=== Task ===
Render every line of the data below as a Markdown table with the columns Row and Line, numbering the rows in order and omitting blank lines.

=== Recorded data ===
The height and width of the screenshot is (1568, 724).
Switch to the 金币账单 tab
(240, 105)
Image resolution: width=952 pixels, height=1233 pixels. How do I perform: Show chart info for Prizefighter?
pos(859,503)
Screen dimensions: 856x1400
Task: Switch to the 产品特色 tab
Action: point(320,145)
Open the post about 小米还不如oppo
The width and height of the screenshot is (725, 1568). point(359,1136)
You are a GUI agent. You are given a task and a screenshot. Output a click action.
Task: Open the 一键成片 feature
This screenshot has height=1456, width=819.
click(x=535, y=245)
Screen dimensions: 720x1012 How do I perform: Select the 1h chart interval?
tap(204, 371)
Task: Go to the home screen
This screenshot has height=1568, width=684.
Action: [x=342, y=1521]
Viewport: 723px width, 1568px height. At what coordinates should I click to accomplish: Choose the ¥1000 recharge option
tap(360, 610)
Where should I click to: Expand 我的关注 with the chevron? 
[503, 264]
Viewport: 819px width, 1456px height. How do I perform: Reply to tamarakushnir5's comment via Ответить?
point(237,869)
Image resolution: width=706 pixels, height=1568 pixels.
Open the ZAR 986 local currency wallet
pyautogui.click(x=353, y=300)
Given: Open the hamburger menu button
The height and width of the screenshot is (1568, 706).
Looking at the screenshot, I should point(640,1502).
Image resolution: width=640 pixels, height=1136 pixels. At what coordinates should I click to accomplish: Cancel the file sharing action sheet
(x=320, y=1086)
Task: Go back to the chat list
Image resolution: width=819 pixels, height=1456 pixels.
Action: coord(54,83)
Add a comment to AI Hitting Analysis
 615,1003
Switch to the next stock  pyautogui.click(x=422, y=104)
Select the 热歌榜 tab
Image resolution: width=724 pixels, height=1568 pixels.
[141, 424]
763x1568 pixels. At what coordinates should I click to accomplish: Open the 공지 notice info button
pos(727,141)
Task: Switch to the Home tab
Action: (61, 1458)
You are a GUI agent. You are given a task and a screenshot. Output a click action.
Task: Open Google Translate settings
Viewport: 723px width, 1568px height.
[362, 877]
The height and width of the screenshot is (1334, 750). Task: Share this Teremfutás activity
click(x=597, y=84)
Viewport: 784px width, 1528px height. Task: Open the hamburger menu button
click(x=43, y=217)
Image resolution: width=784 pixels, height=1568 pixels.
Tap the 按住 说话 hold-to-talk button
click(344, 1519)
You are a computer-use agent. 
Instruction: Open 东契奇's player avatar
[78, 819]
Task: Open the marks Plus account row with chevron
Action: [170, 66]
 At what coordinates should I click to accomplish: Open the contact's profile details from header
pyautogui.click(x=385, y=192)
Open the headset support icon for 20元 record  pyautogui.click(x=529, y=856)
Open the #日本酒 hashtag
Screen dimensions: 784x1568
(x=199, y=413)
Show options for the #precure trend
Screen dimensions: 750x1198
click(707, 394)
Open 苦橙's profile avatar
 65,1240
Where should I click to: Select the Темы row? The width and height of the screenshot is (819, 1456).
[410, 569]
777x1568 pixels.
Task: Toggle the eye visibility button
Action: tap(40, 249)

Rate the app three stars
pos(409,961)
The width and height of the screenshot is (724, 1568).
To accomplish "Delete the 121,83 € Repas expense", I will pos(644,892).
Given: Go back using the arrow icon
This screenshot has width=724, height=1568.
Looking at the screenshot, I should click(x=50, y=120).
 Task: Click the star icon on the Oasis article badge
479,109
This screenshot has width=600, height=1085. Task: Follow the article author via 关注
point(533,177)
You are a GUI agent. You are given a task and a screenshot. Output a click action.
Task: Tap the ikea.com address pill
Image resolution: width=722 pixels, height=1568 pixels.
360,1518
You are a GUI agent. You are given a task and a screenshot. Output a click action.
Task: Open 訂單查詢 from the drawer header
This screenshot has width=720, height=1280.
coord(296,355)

=== The result ===
| Row | Line |
|---|---|
| 1 | The height and width of the screenshot is (1568, 724). |
| 2 | Switch to the 金币账单 tab |
| 3 | (240, 105) |
| 4 | Image resolution: width=952 pixels, height=1233 pixels. How do I perform: Show chart info for Prizefighter? |
| 5 | pos(859,503) |
| 6 | Screen dimensions: 856x1400 |
| 7 | Task: Switch to the 产品特色 tab |
| 8 | Action: point(320,145) |
| 9 | Open the post about 小米还不如oppo |
| 10 | The width and height of the screenshot is (725, 1568). point(359,1136) |
| 11 | You are a GUI agent. You are given a task and a screenshot. Output a click action. |
| 12 | Task: Open the 一键成片 feature |
| 13 | This screenshot has height=1456, width=819. |
| 14 | click(x=535, y=245) |
| 15 | Screen dimensions: 720x1012 How do I perform: Select the 1h chart interval? |
| 16 | tap(204, 371) |
| 17 | Task: Go to the home screen |
| 18 | This screenshot has height=1568, width=684. |
| 19 | Action: [x=342, y=1521] |
| 20 | Viewport: 723px width, 1568px height. At what coordinates should I click to accomplish: Choose the ¥1000 recharge option |
| 21 | tap(360, 610) |
| 22 | Where should I click to: Expand 我的关注 with the chevron?  |
| 23 | [503, 264] |
| 24 | Viewport: 819px width, 1456px height. How do I perform: Reply to tamarakushnir5's comment via Ответить? |
| 25 | point(237,869) |
| 26 | Image resolution: width=706 pixels, height=1568 pixels. |
| 27 | Open the ZAR 986 local currency wallet |
| 28 | pyautogui.click(x=353, y=300) |
| 29 | Given: Open the hamburger menu button |
| 30 | The height and width of the screenshot is (1568, 706). |
| 31 | Looking at the screenshot, I should point(640,1502). |
| 32 | Image resolution: width=640 pixels, height=1136 pixels. At what coordinates should I click to accomplish: Cancel the file sharing action sheet |
| 33 | (x=320, y=1086) |
| 34 | Task: Go back to the chat list |
| 35 | Image resolution: width=819 pixels, height=1456 pixels. |
| 36 | Action: coord(54,83) |
| 37 | Add a comment to AI Hitting Analysis |
| 38 |  615,1003 |
| 39 | Switch to the next stock  pyautogui.click(x=422, y=104) |
| 40 | Select the 热歌榜 tab |
| 41 | Image resolution: width=724 pixels, height=1568 pixels. |
| 42 | [141, 424] |
| 43 | 763x1568 pixels. At what coordinates should I click to accomplish: Open the 공지 notice info button |
| 44 | pos(727,141) |
| 45 | Task: Switch to the Home tab |
| 46 | Action: (61, 1458) |
| 47 | You are a GUI agent. You are given a task and a screenshot. Output a click action. |
| 48 | Task: Open Google Translate settings |
| 49 | Viewport: 723px width, 1568px height. |
| 50 | [362, 877] |
| 51 | The height and width of the screenshot is (1334, 750). Task: Share this Teremfutás activity |
| 52 | click(x=597, y=84) |
| 53 | Viewport: 784px width, 1528px height. Task: Open the hamburger menu button |
| 54 | click(x=43, y=217) |
| 55 | Image resolution: width=784 pixels, height=1568 pixels. |
| 56 | Tap the 按住 说话 hold-to-talk button |
| 57 | click(344, 1519) |
| 58 | You are a computer-use agent.  |
| 59 | Instruction: Open 东契奇's player avatar |
| 60 | [78, 819] |
| 61 | Task: Open the marks Plus account row with chevron |
| 62 | Action: [170, 66] |
| 63 |  At what coordinates should I click to accomplish: Open the contact's profile details from header |
| 64 | pyautogui.click(x=385, y=192) |
| 65 | Open the headset support icon for 20元 record  pyautogui.click(x=529, y=856) |
| 66 | Open the #日本酒 hashtag |
| 67 | Screen dimensions: 784x1568 |
| 68 | (x=199, y=413) |
| 69 | Show options for the #precure trend |
| 70 | Screen dimensions: 750x1198 |
| 71 | click(707, 394) |
| 72 | Open 苦橙's profile avatar |
| 73 |  65,1240 |
| 74 | Where should I click to: Select the Темы row? The width and height of the screenshot is (819, 1456). |
| 75 | [410, 569] |
| 76 | 777x1568 pixels. |
| 77 | Task: Toggle the eye visibility button |
| 78 | Action: tap(40, 249) |
| 79 | Rate the app three stars |
| 80 | pos(409,961) |
| 81 | The width and height of the screenshot is (724, 1568). |
| 82 | To accomplish "Delete the 121,83 € Repas expense", I will pos(644,892). |
| 83 | Given: Go back using the arrow icon |
| 84 | This screenshot has width=724, height=1568. |
| 85 | Looking at the screenshot, I should click(x=50, y=120). |
| 86 |  Task: Click the star icon on the Oasis article badge |
| 87 | 479,109 |
| 88 | This screenshot has width=600, height=1085. Task: Follow the article author via 关注 |
| 89 | point(533,177) |
| 90 | You are a GUI agent. You are given a task and a screenshot. Output a click action. |
| 91 | Task: Tap the ikea.com address pill |
| 92 | Image resolution: width=722 pixels, height=1568 pixels. |
| 93 | 360,1518 |
| 94 | You are a GUI agent. You are given a task and a screenshot. Output a click action. |
| 95 | Task: Open 訂單查詢 from the drawer header |
| 96 | This screenshot has width=720, height=1280. |
| 97 | coord(296,355) |